El alboroto, como si estuvieran buscando a alguien, se hizo más grande y pronto empezó a sonar como gritos, y el tosco Espíritu de Lucha fue lo suficientemente fuerte como para traspasar los muros y llegar hasta la Secta Yujang.
Trago.
La gente reunida en el Gran Recinto Ecuestre tragó saliva con dificultad al ver cómo la situación en el exterior se tornaba inusual, y reajustaron el agarre de sus espadas.
¡CHOCAR!
El muro, que ya estaba medio derrumbado, se derrumbó, y los guerreros del Sendero Negro, liderados por el hombre que sostenía la guadaña, irrumpieron en la Secta Yujang.
“¡Jin So-un!”
Cuando los guerreros del Sendero Negro me buscaron de inmediato, Seong Mo-ran y el resto de mi grupo me miraron al mismo tiempo.
Sus ojos parecían preguntar qué demonios había estado haciendo esta vez.
Comencé a tomar la Palma Divina del Cielo Radiante en mi mano.
RETUMBRADO, RETUMBRADO, RETUMBRADO.
“¿Eh?”
“E-eso es.”
Quizás porque ya habían probado la Palma Divina del Cielo Radiante una vez, los guerreros de la Banda Mukhyul vacilaron y no intentaron entrar.
Solo el hombre que sostenía la guadaña dio un paso al frente ante nosotros sin miedo.
“¿Fuiste realmente tú quien atacó a la banda de Mukhyul?”
«¿De qué estás hablando?»
Ante mi reacción tranquila, el hombre que sostenía la guadaña apretó los dientes.
“Acabamos de recibir noticias de la banda principal.
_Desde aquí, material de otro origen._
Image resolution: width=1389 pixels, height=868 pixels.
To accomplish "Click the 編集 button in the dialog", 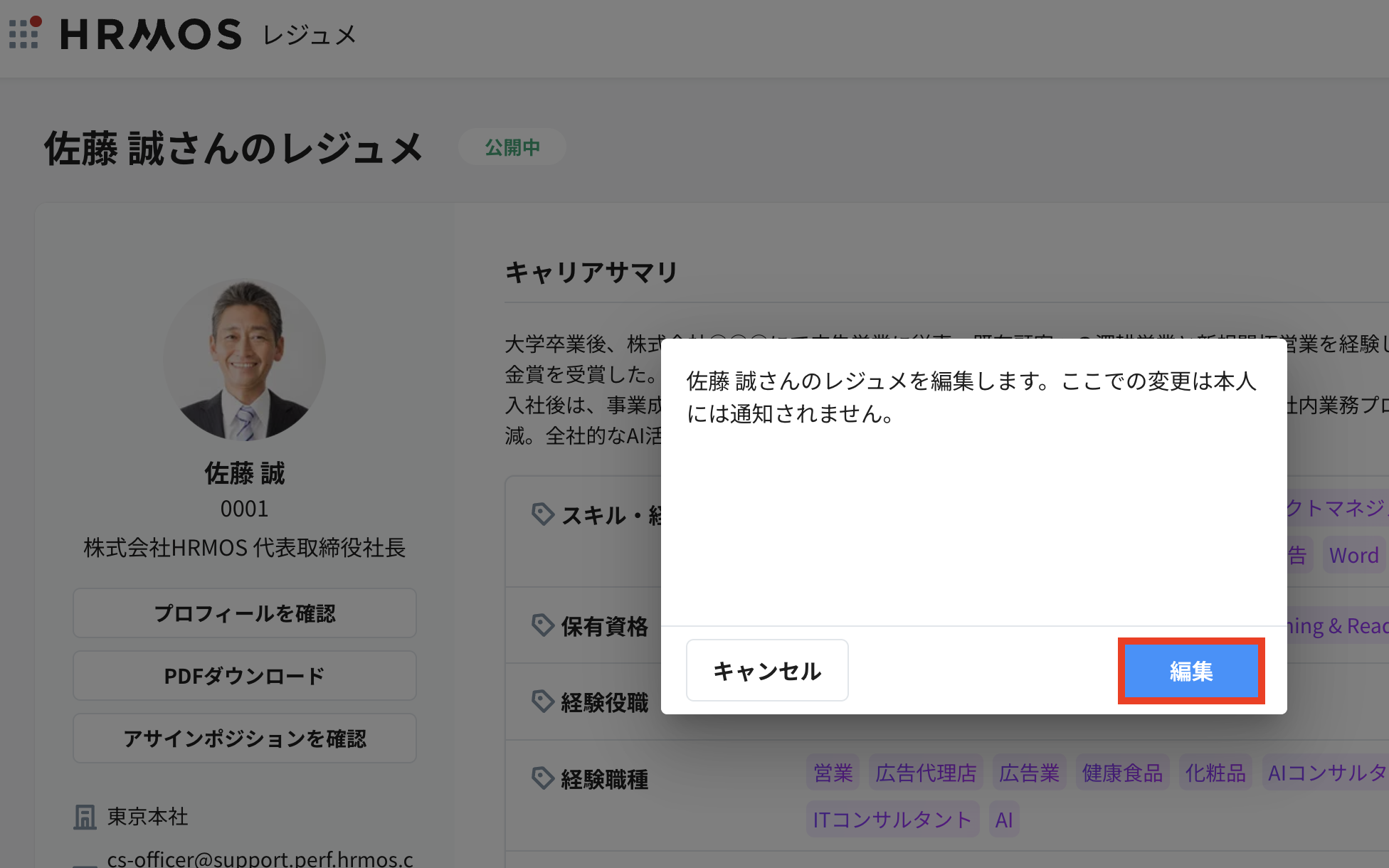I will [1190, 669].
Un intruso incendió el pabellón Mukjon.”
¡Dios mío! ¿Ha ocurrido algo así? ¿No deberías darte prisa e ir allí?
“¡¡Jin So-un!!”
“Da un paso más. Te haré saborear de nuevo la Palma Divina del Cielo Radiante que probaste ayer.”
El hombre que sostenía la guadaña se estremeció, pero no dio un paso al frente.
“¿Crees que una mano puede con diez?”
“Traigan al subjefe de pandillas. Tengo algo que decir.”
En un instante, el rostro del hombre se descompuso.
«¿Por qué pregunta por el subjefe de la pandilla y no por el jefe de la pandilla? Dije que hubo un incendio. Nunca mencioné la muerte del jefe de la pandilla.»
Respondí fingiendo sorpresa deliberadamente.
“¡Ups! Fue un error mío.”
“…Así que, en efecto, fuiste tú quien asesinó al jefe de la banda.”
Ante las palabras del hombre que sostenía la guadaña, la gente de la Secta Yujang jadeó en silencio, conmocionada.
Oro, Plata y Cobre parecían a punto de desmayarse en cualquier momento.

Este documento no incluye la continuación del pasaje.